### [Data]

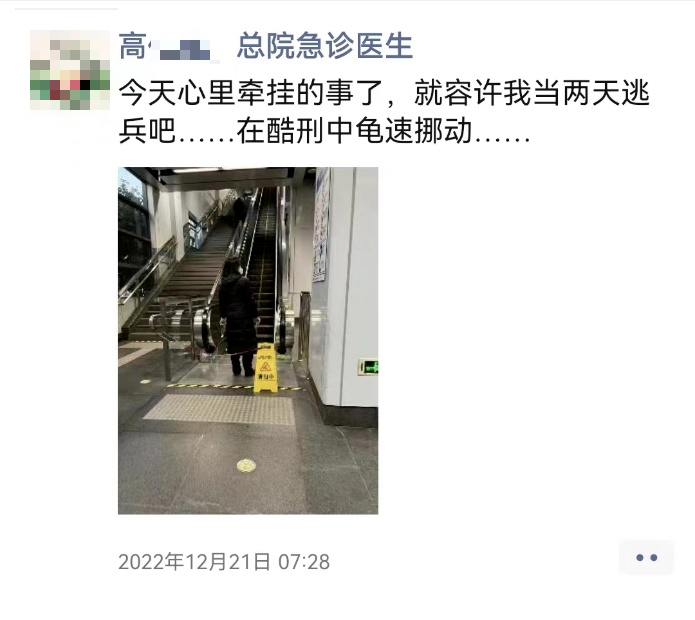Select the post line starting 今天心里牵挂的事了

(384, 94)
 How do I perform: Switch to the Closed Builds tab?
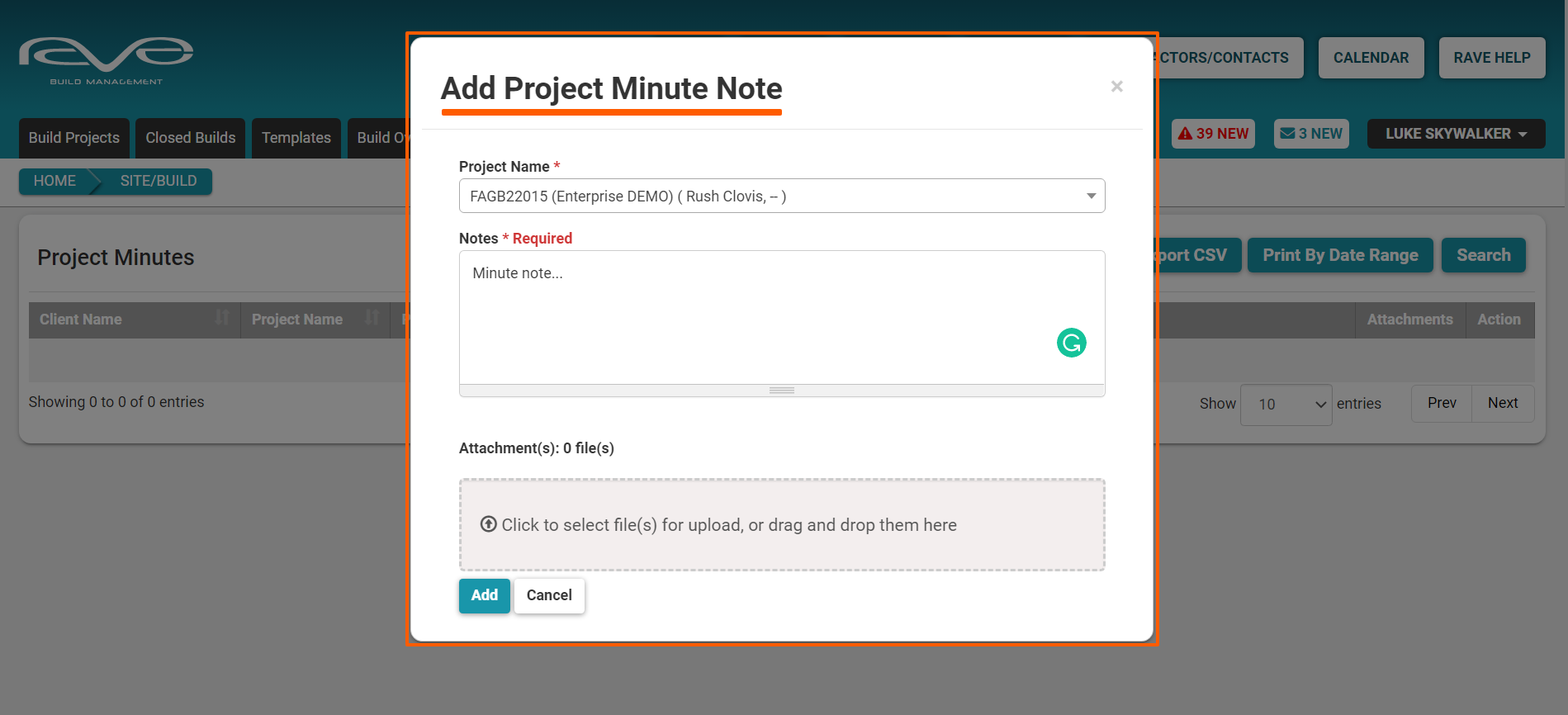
==
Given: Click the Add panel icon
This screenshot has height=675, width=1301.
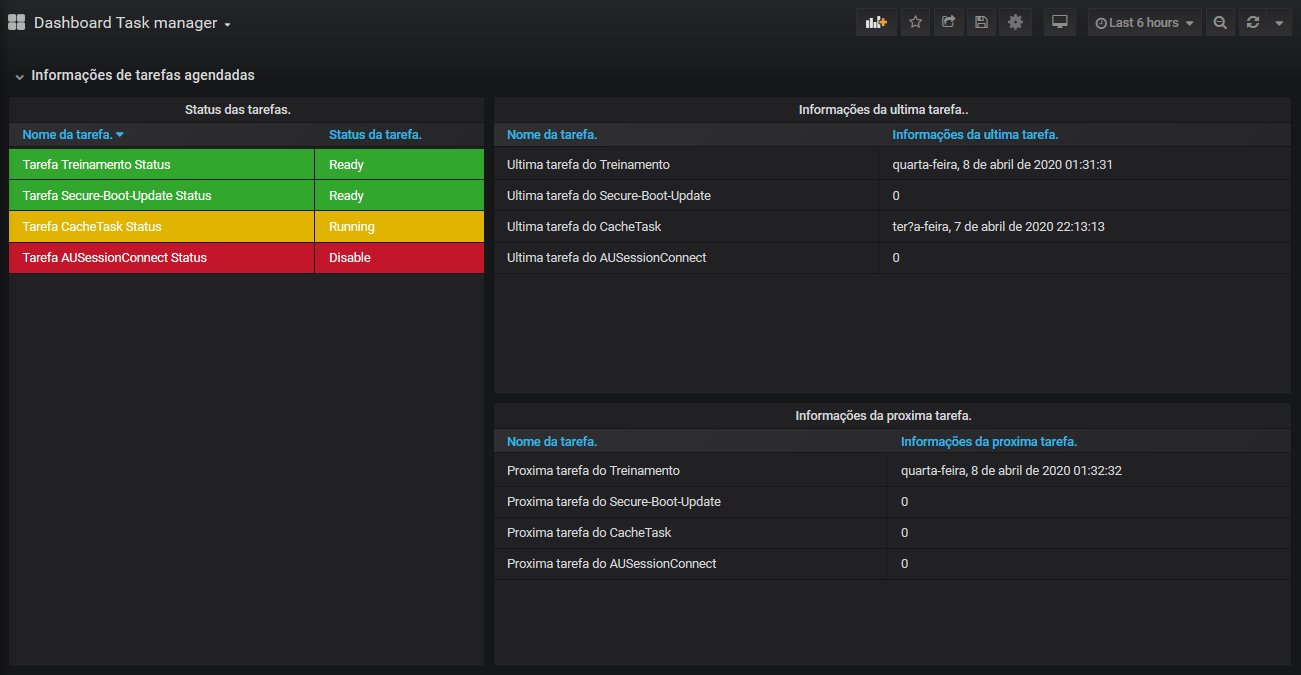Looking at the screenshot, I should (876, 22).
==
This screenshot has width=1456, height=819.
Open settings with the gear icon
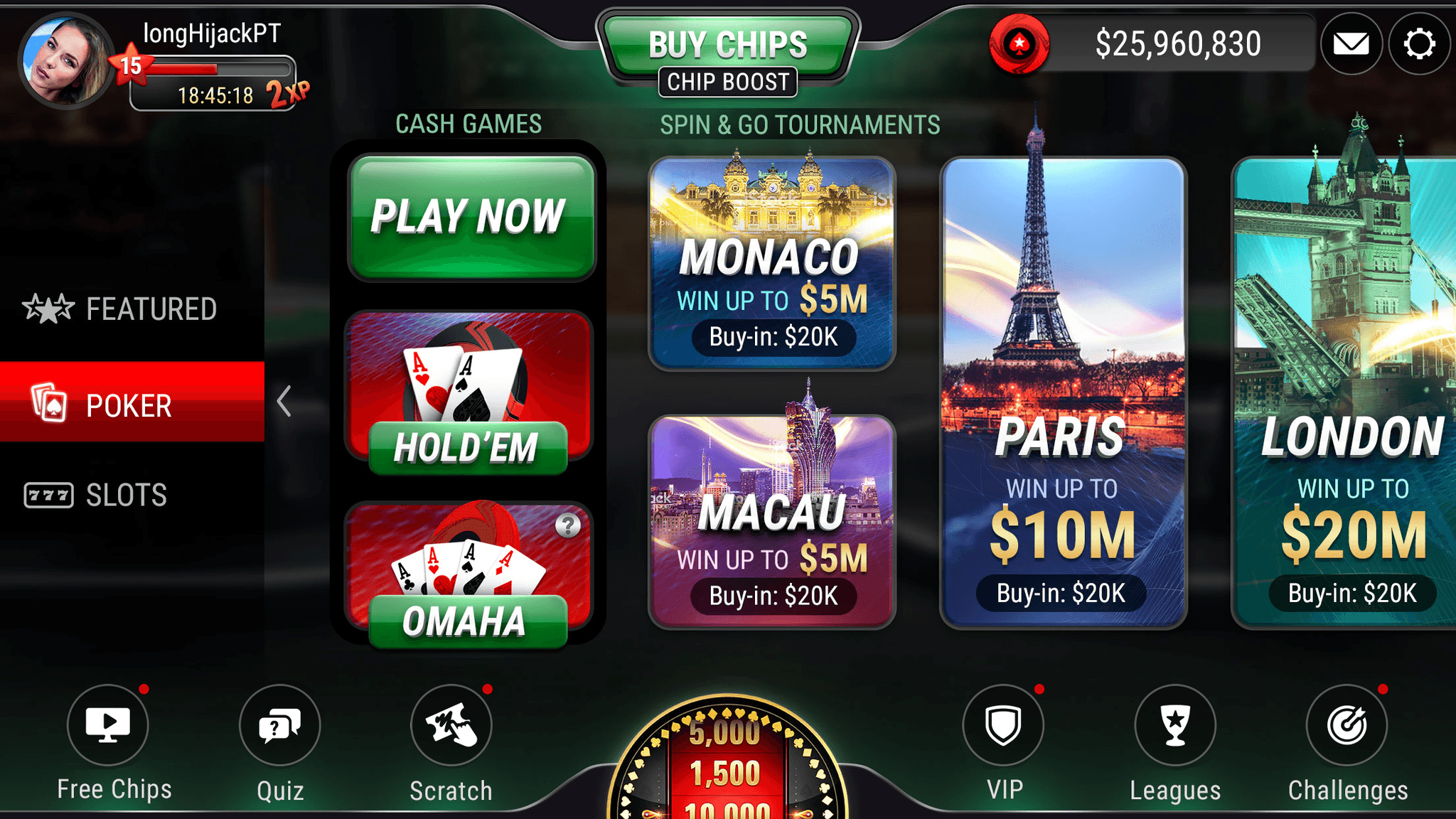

### [Exercise requirements]
In the entries above, restate word for word the lines between the one holding "This screenshot has width=1456, height=819." and the one holding "Open settings with the gear icon", inclusive, and nothing besides.

### [The answer]
This screenshot has width=1456, height=819.
Open settings with the gear icon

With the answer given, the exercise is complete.